19 septembre 2019

Treize ans plus tard

Treize ans plus tard, les faits parlent d’eux-mêmes. Regardez ce qu’est devenu notre blogueur : un homme aliéné et un anachronisme numérique.

Regardez notre pauvre blogueur enchaîné à ses appareils électroniques, qui tape nerveusement sur son clavier, qui ne bavarde (clavarde) pas, mais soliloque (claviloque), radote (clavote), divague (clavague), tout cela sous l’emprise de la machine informatique, une machine froide, forcément, froide et inhumaine, parce qu’électrique, électronique, cybernétique. Regardez notre artiste autiste apôtre du numérique engoncé dans son esprit cartésien, prisonnier du circuit de la récompense; regardez-le tisser l’étoffe de son inattention dans le fil de ses réseaux sociaux. Pendant que la lumière des écrans dérègle son cycle circadien, pendant qu’il renie la pureté naturelle du papier chloré et des stylos en plastique, notre blogueur déshumanisé devient complice et collabo de la destruction des paradigmes littéraires traditionnels, de la vénérable cellulose et des arcanes inamovibles de la chaîne du livre. Heureusement, notre blogueur n’ose pas appeler ça de la littérature.

Regardez notre pauvre blogueur en retard de quelques révolutions, qui perpétue ses réflexes un-point-zéro; regardez cet écriveron archaïque qui n’a pas reçu le faire-part des obsèques du blogue, ni celui des funérailles du Web : il continue de lancer en vain ses phrases dans le néant, dans une blogosphère ratatinée comme jamais parce qu’en train de finir de se faire avaler par le trou noir des médias sociaux, cette constellation de plateformes numériques de publication et de partage portant chacune le nom d’une marque de commerce, ces espaces privatisés, aménagés, balisés, inaccessibles sans un mot de passe, ces parcs d’attractions clinquants et bruyants peuplés de robots dans lesquels vous êtes suivis à la trace grâce à un incroyable réseau de caméras de surveillance.
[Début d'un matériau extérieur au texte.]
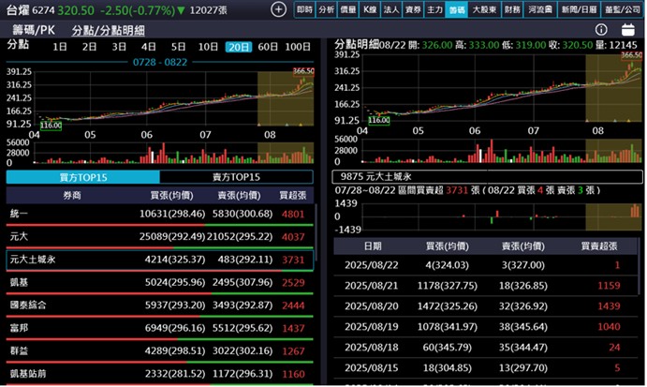Select the 5日 period option
The image size is (647, 387).
pyautogui.click(x=179, y=46)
Le World Wide Web n’est plus qu’un no man’s land servant à héberger des contenus relayés dans ces médias sociaux, autrement, personne ne s’y aventure plus. Quiconque prend le temps de regarder en arrière se rend bien compte que le Web a été vaincu par l’Internet des plateformes lequel, bien que gratuit, carbure aux dollars : ceux des investisseurs, ceux générés par la publicité et par la vente des données — de nos données. Quelqu’un à part notre blogueur se rappelle-t-il ce qu’est un flux RSS ?
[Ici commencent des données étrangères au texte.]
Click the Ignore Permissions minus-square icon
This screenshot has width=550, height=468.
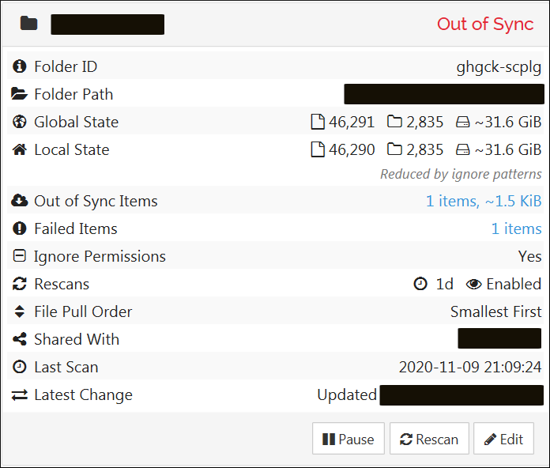[x=20, y=257]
C’est ainsi que treize ans plus tard, notre écriveron du dimanche frappe un mur. Est-ce un effet de sa chambre à écho qui le rend incapable de se lancer dans un projet de longue haleine (syndrome de la page blanche) ? Est-ce son statut d’autodidacte qui le paralyse au moment de soumettre des manuscrits (syndrome de l’imposteur) ? Est-il frappé de découragement et d’aquoibonisme (syndrome d’épuisement professionnel) ? En est-il réduit à ne publier que des jérémiades et à s’inventer des problèmes (syndrome de Münchhausen) ?

Treize ans plus tard, notre blogueur campe toujours sur son île déserte numérique et continue à lancer des bouteilles à la mer en s’imaginant que c’est tous les jours vendredi. Sa barbe est longue, sa peau brûlée par le soleil. Il se parle tout seul. Il n’est pas le protagoniste d’une téléréalité ni celui d’une télésérie. C’est un blogueur devenu personnage de sa propre fiction, un personnage en quête de hauteur, un auteur en quête de pérennité, un pauvre fou qui écrit pour vivre, pour survivre, perdu dans l’immensité, dans le vide, celui de ses propres mots, inutiles. Inutiles, mais têtus.